Con “E’ stata la mano di Dio” Sorrentino tenta il bis!

Tra circa un mese e mezzo, per la precisione la notte tra il 27 e il 28 marzo, tutti i cinefili saranno incollati allo schermo per seguire la cerimonia di consegna dei premi Oscar, i più ambiti in assoluto a livello cinematografico.

Quest’anno però, avremo un motivo in più per vedere questo show, lungo ed emozionante, fatto di proclamazioni, discorsi commoventi, abiti sgargianti e perché no, anche condito da qualche polemica: nella categoria che premia il miglior film straniero gareggia anche il “nostro” Paolo Sorrentino, che con “E’ stata la mano di Dio” tenta di bissare il trionfo del 2014 con “La grande bellezza”.

Nel suo film più intimo, Sorrentino ripercorre la sua stessa adolescenza: la storia infatti è quella di Fabietto (Filippo Scotti), ragazzo solitario e appassionato di calcio e di musica, e della sua variegata famiglia, rumorosa e molto affettuosa con lui. Attorno a loro si muovono alcuni personaggi che avranno molta influenza sul piccolo di casa, e che gli lasceranno insegnamenti preziosi.
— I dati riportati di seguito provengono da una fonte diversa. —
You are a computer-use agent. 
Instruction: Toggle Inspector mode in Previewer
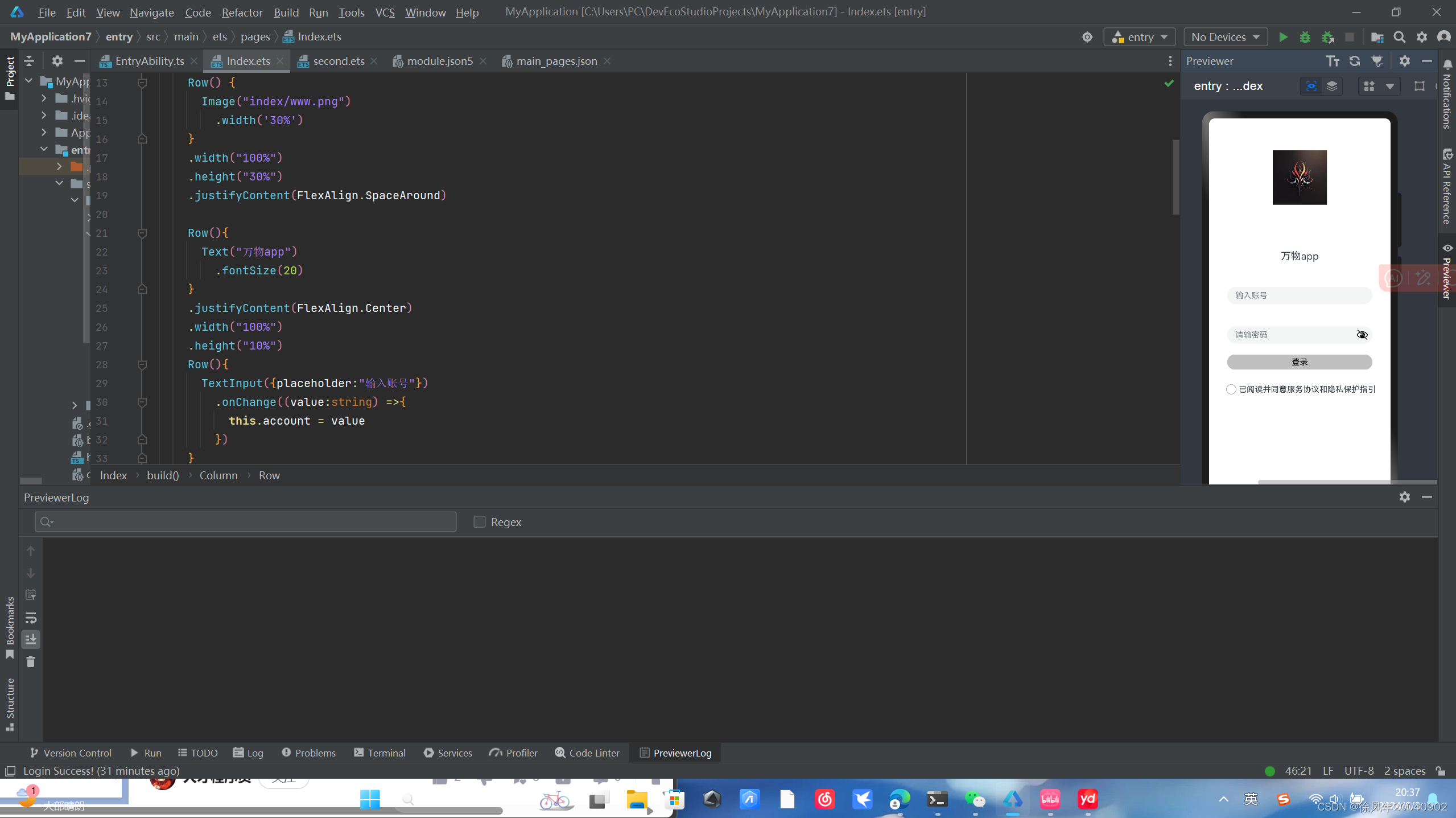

Poi, però, una terribile tragedia sconvolge la vita tranquilla di Fabietto e dei suoi fratelli, segnando chiaramente un punto di svolta a metà del film, e costringendolo a crescere molto in fretta, a fare i conti con la sua vita, con i suoi desideri, e con le sue emozioni.

Non saprei dire quale aspetto di “E’ stata la mano di Dio” mi abbia colpita di più: forse le strepitose interpretazioni di TUTTI gli attori, sia principali che secondari, forse i dialoghi colmi di lezioni e di spunti di riflessione (tutti noi nella vita, almeno credo, abbiamo vissuto momenti difficili che ci hanno costretti a crescere e a raggiungere nuove consapevolezze), forse il sapere che si tratta di una storia vera, toccante, che mi ha commossa, o forse le splendide vedute di Napoli e del suo mare, o ancora i richiami al mondo onirico e a quello spirituale…

Insomma, un film che mi è piaciuto molto, e che trovo adatto anche ad un pubblico non cinefilo (al contrario forse di altri film di Sorrentino); il finale poi, nella sua semplicità, racchiude tutta l’essenza di ciò che Fabietto/Paolo sta diventando: un uomo sicuro, deciso ad intraprendere una strada impervia come quella del cinema, senza mai scordare le sue radici.

Caro Paolo, facciamo tutti il tifo per te!